3:35 p.m. July 2, 2008

WASHINGTON – Grappling with a record death toll in an overshadowed war, President Bush promised Wednesday to send more U.S. troops into Afghanistan by year's end. He conceded that June was a “tough month” in the nearly seven-year-old war.

In fact, it was the deadliest month for U.S. troops in Afghanistan since the conflict began.

Getty Images
Soldiers from the U.S.-led Task Force Paladin get ready to search for mines with a metal detector during an operation to search three compounds and look for weapons in Panjawi Province, Afghanistan.


“One reason why there have been more deaths is because our troops are taking the fight to a tough enemy, an enemy who doesn't like our presence there because they don't like the idea of America denying safe haven (to terrorists),” Bush told reporters. “Of course there's going to be resistance.”

Bush said it was a tough month too for the Taliban. But the once-toppled Islamist regime in Afghanistan has now rebounded with deadly force.

More U.S. and NATO troops have died in the past two months in Afghanistan than in Iraq, a place with triple the number of U.S. and coalition forces.

In June, 28 U.S. troops died in Afghanistan. That was the highest monthly total of the entire war, which began in October 2001.

For the full U.S.-led coalition in Afghanistan the death toll was 46, also the highest of the war.

Bush confronted the grim direction of the Afghanistan conflict during a sun-splashed Rose Garden appearance. The president used the event to tout his agenda for an upcoming Group of Eight meeting in Japan with world leaders, then addressed Iran, climate change and gasoline prices in a short Q&A session with reporters.

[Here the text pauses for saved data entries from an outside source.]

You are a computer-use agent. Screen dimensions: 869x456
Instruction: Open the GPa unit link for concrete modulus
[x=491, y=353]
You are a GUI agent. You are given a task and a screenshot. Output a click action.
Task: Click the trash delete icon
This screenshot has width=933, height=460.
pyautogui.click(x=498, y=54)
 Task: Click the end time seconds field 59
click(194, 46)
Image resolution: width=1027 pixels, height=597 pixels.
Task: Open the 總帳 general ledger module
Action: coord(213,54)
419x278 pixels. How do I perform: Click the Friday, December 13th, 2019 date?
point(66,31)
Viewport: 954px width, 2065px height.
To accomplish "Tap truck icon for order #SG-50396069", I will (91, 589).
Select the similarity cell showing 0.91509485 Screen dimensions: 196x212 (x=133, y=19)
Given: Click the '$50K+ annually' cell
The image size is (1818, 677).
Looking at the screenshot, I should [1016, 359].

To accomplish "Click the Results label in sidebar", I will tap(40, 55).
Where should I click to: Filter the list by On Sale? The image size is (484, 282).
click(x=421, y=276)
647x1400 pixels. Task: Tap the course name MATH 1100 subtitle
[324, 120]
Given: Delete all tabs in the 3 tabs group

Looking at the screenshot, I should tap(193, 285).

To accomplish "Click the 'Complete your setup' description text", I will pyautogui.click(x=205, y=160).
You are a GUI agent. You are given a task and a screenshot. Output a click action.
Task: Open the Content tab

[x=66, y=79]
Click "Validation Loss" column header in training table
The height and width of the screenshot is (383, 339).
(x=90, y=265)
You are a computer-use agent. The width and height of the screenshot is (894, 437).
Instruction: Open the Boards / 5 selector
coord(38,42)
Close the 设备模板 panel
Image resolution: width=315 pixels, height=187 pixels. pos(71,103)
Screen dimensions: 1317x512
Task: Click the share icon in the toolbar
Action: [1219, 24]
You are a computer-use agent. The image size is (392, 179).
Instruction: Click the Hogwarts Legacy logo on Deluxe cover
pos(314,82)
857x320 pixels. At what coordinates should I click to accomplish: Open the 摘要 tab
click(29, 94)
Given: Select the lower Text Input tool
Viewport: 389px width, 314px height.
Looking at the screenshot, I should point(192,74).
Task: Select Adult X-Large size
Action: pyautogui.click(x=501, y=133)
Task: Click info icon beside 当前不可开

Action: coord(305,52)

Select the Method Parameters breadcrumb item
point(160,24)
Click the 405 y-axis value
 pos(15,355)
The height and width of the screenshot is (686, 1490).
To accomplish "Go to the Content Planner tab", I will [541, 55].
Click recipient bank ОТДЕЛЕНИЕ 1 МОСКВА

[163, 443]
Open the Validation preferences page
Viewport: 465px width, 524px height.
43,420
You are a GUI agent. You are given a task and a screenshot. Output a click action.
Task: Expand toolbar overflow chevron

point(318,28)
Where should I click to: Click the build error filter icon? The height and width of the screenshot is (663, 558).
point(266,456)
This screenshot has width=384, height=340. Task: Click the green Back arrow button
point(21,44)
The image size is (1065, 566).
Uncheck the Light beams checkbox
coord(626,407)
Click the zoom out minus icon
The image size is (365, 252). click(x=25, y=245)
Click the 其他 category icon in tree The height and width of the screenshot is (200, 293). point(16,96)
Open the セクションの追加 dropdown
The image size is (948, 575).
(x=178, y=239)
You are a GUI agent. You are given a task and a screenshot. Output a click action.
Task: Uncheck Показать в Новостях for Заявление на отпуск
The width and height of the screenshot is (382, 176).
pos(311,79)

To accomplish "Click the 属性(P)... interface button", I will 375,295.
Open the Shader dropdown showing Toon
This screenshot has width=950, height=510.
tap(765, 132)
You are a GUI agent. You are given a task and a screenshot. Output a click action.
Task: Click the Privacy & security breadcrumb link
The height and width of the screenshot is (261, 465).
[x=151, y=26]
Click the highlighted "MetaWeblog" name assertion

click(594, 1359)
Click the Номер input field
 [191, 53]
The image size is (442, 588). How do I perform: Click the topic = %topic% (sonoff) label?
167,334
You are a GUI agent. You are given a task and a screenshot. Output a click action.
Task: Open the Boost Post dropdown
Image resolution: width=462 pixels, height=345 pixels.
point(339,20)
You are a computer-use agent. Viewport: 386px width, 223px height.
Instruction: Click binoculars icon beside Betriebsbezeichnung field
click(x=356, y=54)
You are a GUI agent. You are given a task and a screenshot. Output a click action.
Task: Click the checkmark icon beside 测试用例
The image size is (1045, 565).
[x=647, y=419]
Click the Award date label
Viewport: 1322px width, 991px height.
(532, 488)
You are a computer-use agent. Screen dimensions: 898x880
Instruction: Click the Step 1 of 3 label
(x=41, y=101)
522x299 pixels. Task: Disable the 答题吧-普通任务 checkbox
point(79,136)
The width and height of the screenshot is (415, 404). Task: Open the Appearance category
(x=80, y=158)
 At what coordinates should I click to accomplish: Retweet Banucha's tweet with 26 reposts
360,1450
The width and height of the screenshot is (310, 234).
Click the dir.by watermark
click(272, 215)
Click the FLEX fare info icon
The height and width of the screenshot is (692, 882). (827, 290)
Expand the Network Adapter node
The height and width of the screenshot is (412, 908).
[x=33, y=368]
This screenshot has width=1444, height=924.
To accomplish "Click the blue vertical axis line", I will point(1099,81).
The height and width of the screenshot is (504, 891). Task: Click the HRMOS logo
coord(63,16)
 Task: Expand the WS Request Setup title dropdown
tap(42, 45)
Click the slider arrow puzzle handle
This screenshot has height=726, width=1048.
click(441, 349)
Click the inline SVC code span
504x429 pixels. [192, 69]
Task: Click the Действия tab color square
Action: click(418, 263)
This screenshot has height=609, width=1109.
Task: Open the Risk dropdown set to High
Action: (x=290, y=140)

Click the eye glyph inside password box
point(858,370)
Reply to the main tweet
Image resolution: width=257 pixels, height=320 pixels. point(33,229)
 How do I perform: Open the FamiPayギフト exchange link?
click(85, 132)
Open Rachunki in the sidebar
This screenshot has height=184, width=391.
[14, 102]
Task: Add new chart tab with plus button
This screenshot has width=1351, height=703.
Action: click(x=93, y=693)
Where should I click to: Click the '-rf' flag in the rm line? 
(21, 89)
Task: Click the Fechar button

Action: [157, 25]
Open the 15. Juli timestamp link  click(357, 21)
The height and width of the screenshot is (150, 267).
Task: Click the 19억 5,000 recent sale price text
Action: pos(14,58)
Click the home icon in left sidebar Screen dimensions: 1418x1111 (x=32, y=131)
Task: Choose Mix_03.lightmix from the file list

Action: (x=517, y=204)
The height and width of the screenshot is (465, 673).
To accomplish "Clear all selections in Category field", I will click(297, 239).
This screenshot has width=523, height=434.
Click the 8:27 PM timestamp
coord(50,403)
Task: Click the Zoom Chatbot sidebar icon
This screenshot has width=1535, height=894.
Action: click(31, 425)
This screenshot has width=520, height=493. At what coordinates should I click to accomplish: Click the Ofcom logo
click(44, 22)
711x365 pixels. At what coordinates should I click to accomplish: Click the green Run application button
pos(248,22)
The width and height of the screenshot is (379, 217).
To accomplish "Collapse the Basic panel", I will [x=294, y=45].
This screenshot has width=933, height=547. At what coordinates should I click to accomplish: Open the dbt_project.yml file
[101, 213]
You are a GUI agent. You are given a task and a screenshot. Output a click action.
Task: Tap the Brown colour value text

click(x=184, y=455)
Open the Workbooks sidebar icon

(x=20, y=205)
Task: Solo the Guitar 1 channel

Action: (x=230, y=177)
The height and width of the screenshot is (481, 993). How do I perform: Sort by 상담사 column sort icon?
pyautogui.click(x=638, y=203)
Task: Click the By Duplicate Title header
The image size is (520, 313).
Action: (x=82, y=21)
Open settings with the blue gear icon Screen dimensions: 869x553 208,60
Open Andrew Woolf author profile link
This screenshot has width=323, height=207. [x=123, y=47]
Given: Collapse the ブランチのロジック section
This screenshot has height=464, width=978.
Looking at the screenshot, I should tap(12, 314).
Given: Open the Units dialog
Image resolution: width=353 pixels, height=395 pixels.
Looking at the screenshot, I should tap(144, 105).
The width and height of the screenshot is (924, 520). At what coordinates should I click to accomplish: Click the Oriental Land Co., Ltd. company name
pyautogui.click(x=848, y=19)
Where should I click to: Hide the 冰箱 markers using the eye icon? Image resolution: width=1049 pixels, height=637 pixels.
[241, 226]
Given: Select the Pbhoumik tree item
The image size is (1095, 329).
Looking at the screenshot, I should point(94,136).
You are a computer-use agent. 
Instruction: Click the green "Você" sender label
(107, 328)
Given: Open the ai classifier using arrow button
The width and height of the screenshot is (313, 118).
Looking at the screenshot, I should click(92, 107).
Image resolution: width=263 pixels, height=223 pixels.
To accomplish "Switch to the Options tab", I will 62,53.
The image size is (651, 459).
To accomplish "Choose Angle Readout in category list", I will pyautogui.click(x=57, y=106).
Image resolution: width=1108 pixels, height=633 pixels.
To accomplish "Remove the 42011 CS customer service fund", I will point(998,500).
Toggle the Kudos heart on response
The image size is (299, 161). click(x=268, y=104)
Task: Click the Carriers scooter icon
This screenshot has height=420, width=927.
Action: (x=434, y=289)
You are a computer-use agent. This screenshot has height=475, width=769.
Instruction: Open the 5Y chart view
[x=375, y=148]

The Pentagon predicts the pace of attacks in Afghanistan by a resurgent Taliban is likely to rise this year, despite U.S.-led efforts to capture key leaders.

“We're going to increase troops by 2009,” Bush said, without offering details about exactly when or how many.

It amounted to a reiteration of a promised buildup of U.S. troops in Afghanistan by Bush. He said coalition forces have doubled in size over two years, and pledged that the twin strategy of fighting extremists and supporting Afghanistan's civil development “is going to work.”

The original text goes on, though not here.